> [Task]: The response should contain only those lines of the entries below that include the string "checkbox".

> [Exercise material]:
--
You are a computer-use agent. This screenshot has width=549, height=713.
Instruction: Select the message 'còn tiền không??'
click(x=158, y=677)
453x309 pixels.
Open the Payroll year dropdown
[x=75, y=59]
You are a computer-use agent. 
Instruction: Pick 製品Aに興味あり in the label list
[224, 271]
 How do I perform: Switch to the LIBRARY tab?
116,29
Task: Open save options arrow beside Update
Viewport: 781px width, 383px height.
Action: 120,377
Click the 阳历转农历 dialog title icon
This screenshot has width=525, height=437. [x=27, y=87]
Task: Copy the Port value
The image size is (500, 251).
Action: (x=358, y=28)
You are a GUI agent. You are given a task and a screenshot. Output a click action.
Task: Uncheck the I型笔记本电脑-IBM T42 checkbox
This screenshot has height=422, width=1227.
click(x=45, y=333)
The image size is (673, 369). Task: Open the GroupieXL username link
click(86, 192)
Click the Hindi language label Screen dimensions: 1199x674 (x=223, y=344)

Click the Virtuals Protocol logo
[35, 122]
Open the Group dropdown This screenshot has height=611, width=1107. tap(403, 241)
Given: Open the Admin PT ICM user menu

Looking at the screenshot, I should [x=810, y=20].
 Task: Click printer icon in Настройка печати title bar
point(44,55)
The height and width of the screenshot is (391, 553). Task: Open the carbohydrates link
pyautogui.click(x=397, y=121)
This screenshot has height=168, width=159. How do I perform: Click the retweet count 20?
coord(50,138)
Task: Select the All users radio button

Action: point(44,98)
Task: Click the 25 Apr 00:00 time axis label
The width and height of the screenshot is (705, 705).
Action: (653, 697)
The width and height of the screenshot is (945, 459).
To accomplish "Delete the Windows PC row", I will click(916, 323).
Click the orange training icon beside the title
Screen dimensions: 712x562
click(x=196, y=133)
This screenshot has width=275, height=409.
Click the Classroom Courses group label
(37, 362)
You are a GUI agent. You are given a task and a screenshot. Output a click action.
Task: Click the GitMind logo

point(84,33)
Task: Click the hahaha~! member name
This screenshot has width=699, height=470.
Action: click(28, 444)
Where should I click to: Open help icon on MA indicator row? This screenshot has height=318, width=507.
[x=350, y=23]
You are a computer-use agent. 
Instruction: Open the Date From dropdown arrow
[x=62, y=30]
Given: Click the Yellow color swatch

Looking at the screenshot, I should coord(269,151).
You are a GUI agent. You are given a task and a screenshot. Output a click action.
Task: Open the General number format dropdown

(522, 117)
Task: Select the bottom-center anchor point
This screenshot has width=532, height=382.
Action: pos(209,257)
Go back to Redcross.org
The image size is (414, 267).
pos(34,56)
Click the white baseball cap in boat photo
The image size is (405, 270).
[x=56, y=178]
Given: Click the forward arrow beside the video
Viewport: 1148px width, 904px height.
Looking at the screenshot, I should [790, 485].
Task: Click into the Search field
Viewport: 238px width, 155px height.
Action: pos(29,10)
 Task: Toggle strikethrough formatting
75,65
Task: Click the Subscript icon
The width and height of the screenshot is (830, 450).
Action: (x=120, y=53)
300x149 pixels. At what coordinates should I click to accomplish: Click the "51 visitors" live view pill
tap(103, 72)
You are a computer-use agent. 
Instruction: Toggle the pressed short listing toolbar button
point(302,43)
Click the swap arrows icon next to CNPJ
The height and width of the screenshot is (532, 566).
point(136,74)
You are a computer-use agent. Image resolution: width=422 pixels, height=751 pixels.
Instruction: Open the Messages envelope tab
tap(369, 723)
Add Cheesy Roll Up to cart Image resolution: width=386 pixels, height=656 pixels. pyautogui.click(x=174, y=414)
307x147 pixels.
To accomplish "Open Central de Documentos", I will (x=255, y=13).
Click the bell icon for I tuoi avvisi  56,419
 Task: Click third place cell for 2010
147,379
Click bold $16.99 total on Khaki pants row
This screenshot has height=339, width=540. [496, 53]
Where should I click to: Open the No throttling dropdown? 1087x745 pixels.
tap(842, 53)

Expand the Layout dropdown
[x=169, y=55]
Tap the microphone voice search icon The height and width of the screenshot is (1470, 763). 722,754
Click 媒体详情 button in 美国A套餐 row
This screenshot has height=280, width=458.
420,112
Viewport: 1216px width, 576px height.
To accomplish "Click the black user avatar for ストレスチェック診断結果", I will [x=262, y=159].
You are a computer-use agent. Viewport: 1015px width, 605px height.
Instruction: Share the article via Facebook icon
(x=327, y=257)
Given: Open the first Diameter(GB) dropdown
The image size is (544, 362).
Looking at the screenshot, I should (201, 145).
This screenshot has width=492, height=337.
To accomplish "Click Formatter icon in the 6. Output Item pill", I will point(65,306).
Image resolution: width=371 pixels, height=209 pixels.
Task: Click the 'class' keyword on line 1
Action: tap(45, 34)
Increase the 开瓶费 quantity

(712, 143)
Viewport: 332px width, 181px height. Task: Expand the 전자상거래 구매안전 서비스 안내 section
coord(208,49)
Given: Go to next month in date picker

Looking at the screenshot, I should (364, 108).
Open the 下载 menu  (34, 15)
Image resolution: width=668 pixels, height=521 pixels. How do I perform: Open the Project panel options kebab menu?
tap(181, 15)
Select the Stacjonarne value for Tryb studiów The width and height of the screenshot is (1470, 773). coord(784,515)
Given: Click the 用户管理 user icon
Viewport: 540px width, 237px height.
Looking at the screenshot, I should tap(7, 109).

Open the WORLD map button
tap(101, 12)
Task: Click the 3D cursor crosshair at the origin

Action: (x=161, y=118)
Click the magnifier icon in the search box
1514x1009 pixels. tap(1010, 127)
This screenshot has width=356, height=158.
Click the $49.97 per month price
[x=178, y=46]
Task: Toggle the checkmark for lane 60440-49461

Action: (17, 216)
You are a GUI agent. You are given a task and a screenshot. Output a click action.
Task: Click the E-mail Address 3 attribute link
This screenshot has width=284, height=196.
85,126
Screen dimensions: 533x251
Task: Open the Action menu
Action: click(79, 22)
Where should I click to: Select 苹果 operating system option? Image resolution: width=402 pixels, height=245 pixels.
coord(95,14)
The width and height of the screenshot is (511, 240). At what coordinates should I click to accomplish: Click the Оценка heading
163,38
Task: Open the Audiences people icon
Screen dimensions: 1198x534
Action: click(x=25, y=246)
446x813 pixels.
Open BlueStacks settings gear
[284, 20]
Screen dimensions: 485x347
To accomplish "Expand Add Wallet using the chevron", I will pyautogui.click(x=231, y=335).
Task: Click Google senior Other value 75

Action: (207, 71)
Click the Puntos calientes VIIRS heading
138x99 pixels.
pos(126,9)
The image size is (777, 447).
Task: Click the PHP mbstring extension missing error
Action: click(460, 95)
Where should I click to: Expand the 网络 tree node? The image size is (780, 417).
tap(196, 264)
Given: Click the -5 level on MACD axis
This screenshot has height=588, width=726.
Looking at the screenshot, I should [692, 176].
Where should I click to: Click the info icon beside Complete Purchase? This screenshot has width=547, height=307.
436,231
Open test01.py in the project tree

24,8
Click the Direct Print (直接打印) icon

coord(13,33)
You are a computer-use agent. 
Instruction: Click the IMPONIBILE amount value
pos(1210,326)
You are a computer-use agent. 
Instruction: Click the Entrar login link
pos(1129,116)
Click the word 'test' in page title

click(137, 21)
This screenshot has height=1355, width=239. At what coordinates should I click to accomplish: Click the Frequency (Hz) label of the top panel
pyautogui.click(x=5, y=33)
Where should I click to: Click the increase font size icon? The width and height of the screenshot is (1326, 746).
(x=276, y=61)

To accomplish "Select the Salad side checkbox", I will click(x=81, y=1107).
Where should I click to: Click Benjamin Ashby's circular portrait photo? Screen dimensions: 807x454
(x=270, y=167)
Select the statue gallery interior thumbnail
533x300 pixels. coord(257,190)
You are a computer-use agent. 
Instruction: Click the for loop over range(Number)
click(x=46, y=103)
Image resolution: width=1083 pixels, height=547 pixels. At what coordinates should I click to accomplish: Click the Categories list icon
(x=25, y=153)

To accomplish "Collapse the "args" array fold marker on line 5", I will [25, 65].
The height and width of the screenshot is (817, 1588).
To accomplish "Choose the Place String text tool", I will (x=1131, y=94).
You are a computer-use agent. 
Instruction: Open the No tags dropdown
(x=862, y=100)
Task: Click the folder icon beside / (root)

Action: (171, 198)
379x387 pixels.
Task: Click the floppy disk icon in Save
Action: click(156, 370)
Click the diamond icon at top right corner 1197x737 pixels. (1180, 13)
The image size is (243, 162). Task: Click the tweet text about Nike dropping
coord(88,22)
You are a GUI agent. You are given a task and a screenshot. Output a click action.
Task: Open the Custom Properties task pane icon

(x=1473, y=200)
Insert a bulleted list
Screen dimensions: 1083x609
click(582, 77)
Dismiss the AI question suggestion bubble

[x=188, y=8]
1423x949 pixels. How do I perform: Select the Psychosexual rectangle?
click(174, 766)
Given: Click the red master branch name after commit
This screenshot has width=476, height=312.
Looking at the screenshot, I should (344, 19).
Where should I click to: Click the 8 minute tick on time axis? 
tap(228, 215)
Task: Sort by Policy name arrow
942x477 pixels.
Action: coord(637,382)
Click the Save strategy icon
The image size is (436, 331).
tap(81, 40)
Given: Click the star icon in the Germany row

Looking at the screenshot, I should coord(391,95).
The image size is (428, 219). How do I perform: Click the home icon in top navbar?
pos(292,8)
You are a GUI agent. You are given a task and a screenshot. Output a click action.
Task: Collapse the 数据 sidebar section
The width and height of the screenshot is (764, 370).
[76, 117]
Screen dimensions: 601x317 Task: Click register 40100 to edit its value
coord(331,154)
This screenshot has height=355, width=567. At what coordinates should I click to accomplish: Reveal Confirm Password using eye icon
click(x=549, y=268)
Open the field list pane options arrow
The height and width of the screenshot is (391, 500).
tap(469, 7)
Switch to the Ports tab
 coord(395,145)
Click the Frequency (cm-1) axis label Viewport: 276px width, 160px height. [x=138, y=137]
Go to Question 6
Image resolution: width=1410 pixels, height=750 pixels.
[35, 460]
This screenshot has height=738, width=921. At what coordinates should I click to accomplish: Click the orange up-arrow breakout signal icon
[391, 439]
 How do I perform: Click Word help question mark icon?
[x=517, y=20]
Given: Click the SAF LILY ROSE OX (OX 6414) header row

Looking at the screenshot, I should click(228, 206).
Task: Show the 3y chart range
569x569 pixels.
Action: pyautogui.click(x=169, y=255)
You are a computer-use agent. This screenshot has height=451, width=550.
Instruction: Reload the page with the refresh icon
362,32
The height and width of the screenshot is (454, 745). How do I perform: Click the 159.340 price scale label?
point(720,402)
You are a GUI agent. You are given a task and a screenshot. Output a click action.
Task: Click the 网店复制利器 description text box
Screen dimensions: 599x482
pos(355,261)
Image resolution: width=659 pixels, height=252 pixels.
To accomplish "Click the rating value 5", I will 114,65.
--
> [Response to this task]:
Task: Uncheck the I型笔记本电脑-IBM T42 checkbox
To accomplish "Select the Salad side checkbox", I will click(x=81, y=1107).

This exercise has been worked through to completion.